> _Data pulled from a collection_
───
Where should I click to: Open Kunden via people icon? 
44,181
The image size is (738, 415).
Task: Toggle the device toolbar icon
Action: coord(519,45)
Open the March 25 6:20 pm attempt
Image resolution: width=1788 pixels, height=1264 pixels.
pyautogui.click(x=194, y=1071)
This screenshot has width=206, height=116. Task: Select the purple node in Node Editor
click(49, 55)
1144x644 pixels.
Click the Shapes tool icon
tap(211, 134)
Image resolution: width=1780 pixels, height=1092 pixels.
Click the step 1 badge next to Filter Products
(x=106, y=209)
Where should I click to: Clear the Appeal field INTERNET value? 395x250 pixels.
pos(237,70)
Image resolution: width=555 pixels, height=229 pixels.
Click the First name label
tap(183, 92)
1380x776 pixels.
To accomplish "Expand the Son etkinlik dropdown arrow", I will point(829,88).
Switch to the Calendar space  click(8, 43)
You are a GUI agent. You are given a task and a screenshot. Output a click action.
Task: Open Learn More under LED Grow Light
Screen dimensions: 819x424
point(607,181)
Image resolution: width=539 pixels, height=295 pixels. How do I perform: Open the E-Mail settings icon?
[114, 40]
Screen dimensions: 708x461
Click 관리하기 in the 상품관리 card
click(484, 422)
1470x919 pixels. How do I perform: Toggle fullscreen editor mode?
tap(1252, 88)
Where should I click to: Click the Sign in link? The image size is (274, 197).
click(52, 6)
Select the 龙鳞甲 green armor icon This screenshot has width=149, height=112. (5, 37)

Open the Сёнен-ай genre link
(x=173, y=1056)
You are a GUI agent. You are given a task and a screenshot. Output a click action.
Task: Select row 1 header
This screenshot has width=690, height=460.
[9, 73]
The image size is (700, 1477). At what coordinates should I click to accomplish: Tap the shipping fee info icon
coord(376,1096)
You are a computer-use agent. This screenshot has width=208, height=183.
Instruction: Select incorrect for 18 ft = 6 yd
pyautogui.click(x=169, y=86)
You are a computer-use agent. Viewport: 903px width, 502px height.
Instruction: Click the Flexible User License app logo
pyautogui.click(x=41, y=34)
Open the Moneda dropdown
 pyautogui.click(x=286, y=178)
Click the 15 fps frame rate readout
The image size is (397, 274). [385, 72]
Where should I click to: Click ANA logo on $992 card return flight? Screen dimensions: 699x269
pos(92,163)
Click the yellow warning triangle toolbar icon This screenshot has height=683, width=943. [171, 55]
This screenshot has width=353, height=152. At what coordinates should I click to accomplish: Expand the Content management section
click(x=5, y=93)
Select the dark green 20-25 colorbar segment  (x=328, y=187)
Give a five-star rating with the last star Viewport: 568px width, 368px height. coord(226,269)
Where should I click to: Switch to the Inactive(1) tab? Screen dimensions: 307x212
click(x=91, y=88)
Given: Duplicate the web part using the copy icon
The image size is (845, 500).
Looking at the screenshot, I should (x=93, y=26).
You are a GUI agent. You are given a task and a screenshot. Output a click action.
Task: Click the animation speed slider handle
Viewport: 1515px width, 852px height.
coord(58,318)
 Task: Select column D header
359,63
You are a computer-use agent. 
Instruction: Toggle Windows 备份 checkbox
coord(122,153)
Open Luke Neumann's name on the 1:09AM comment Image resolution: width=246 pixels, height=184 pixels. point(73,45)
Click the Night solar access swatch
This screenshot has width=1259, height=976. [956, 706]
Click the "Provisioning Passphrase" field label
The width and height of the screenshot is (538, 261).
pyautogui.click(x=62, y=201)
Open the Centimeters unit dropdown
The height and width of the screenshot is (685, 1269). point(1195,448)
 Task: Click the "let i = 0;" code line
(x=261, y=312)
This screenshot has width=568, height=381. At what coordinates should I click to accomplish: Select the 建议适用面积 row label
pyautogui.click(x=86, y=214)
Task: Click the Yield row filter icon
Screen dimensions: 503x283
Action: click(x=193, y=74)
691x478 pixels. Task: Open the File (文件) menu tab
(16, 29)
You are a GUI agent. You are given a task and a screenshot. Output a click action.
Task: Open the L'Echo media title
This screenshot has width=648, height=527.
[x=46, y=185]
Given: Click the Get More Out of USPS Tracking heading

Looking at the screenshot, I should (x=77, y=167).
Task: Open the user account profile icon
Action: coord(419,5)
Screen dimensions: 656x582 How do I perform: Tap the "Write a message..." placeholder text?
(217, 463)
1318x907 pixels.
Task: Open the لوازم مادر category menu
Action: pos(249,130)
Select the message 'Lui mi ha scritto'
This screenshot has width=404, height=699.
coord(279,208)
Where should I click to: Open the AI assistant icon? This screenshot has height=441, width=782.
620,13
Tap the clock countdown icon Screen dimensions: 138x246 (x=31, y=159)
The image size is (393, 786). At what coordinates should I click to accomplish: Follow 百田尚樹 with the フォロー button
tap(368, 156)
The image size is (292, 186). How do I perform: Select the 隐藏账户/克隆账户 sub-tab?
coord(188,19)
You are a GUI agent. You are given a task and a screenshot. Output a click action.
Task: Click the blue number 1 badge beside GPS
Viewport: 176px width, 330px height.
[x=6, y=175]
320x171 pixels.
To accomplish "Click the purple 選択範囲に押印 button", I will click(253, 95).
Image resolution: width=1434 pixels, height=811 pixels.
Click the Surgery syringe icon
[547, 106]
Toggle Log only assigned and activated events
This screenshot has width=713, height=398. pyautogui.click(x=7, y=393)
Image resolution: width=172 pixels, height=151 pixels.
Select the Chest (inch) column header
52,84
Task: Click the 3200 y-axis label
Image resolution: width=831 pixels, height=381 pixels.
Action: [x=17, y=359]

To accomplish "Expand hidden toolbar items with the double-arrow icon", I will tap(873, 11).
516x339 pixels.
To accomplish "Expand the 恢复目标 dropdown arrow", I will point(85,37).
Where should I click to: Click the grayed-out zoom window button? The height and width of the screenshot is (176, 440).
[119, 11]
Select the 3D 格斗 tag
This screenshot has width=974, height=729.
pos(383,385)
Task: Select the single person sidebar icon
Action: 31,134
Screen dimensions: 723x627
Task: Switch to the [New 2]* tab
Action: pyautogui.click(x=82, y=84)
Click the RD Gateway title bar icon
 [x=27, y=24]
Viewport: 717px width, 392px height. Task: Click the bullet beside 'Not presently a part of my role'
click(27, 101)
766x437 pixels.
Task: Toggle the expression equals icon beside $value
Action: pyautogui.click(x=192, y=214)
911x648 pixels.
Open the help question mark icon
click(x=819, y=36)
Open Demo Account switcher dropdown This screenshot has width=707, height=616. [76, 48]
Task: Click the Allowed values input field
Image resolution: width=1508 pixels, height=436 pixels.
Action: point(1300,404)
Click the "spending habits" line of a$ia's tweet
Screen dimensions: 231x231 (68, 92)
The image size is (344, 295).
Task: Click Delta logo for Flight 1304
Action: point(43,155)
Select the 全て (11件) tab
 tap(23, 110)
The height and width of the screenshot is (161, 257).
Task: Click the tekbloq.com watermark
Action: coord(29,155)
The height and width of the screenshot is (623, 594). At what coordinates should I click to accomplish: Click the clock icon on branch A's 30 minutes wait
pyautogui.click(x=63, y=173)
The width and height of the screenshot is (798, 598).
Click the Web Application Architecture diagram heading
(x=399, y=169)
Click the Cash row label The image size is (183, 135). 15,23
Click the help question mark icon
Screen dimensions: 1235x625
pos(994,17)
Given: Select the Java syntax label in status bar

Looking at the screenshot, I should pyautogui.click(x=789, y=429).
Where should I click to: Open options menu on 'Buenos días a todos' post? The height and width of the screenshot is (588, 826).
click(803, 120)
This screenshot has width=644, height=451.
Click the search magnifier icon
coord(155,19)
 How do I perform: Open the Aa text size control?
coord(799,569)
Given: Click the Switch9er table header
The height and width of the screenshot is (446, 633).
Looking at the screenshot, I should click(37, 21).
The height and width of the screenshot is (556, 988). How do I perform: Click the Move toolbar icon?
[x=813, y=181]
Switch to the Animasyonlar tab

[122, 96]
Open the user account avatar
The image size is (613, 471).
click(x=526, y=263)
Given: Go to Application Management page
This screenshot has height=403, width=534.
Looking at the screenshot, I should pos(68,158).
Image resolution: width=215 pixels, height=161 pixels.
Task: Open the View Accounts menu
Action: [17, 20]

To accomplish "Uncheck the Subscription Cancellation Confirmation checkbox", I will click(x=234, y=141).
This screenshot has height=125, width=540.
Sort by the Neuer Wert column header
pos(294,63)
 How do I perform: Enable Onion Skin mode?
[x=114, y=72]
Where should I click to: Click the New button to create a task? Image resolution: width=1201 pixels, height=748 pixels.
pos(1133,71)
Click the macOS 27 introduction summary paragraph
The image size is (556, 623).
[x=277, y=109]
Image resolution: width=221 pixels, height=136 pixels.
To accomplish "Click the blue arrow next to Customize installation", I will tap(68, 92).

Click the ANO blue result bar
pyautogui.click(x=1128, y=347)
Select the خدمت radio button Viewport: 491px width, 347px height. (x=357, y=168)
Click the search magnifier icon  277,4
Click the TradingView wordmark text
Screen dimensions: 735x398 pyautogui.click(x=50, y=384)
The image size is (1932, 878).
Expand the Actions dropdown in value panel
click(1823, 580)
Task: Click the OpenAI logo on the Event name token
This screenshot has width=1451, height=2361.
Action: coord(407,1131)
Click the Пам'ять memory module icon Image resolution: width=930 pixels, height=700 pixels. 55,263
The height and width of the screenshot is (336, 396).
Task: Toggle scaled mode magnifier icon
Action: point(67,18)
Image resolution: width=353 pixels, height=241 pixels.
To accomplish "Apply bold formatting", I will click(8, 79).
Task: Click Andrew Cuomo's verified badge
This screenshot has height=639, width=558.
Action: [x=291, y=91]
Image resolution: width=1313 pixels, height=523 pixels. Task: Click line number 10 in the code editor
───
> _WORK TO COMPLETE_
Convert the lines from the one containing "The image size is (1932, 878)." through the end of the records into a numbered list, leaving out any blank lines.

> _RESULT OF THIS TASK_
1. The image size is (1932, 878).
2. Expand the Actions dropdown in value panel
3. click(1823, 580)
4. Task: Click the OpenAI logo on the Event name token
5. This screenshot has width=1451, height=2361.
6. Action: coord(407,1131)
7. Click the Пам'ять memory module icon Image resolution: width=930 pixels, height=700 pixels. 55,263
8. The height and width of the screenshot is (336, 396).
9. Task: Toggle scaled mode magnifier icon
10. Action: point(67,18)
11. Image resolution: width=353 pixels, height=241 pixels.
12. To accomplish "Apply bold formatting", I will click(8, 79).
13. Task: Click Andrew Cuomo's verified badge
14. This screenshot has height=639, width=558.
15. Action: [x=291, y=91]
16. Image resolution: width=1313 pixels, height=523 pixels. Task: Click line number 10 in the code editor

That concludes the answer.